***** DATA TO PROCESS *****

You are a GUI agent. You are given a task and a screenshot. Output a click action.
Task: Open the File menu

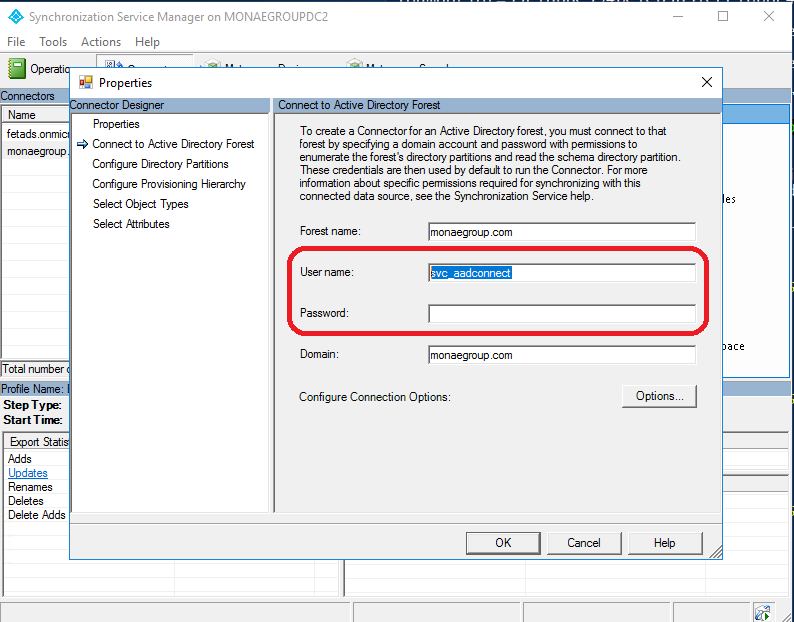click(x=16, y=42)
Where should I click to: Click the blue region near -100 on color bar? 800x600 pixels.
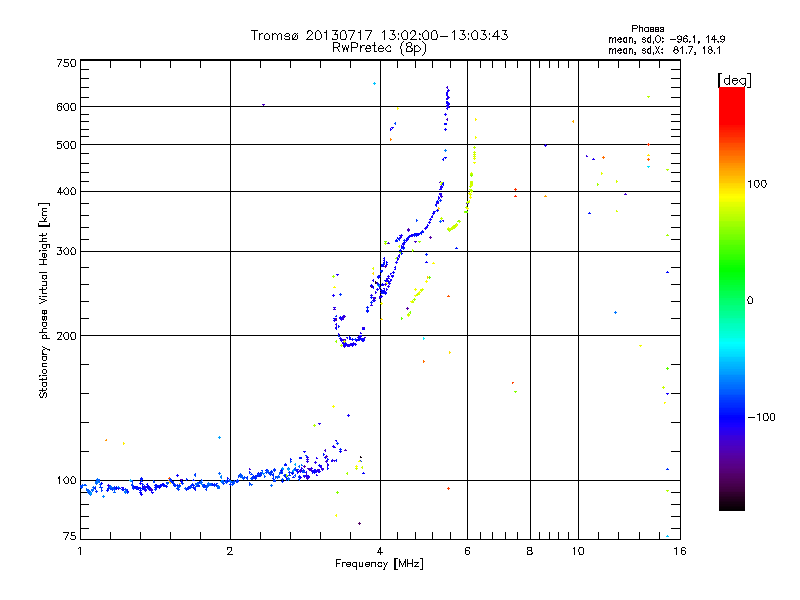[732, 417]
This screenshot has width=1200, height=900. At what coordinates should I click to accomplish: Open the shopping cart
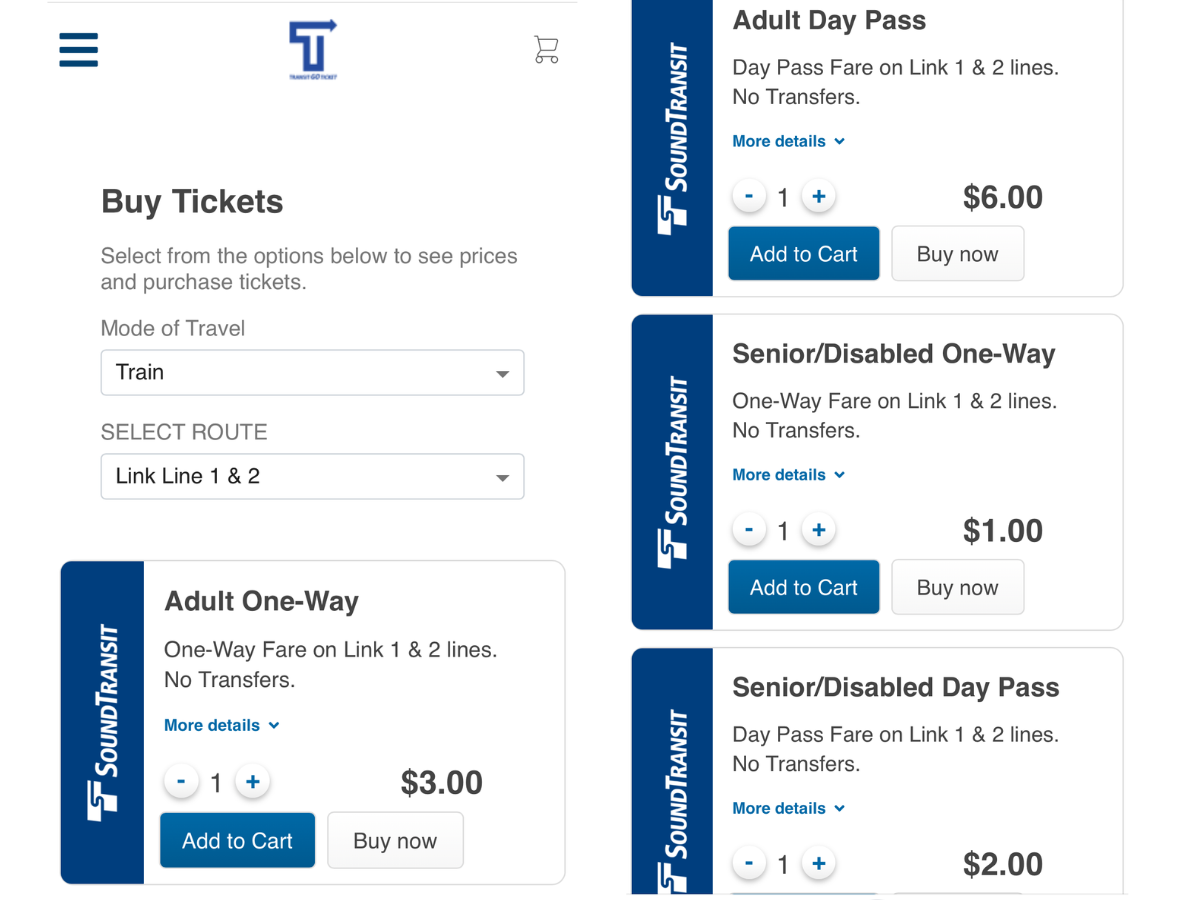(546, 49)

*****

Would you print all the entries again exactly, minus any pictures?

SOLUTION FOR THIS PROBLEM
You are a GUI agent. You are given a task and a screenshot. Output a click action.
Task: Open the File menu

click(x=16, y=42)
Where should I click to: Click the blue region near -100 on color bar? 800x600 pixels.
[732, 417]
This screenshot has width=1200, height=900. At what coordinates should I click to accomplish: Open the shopping cart
(546, 49)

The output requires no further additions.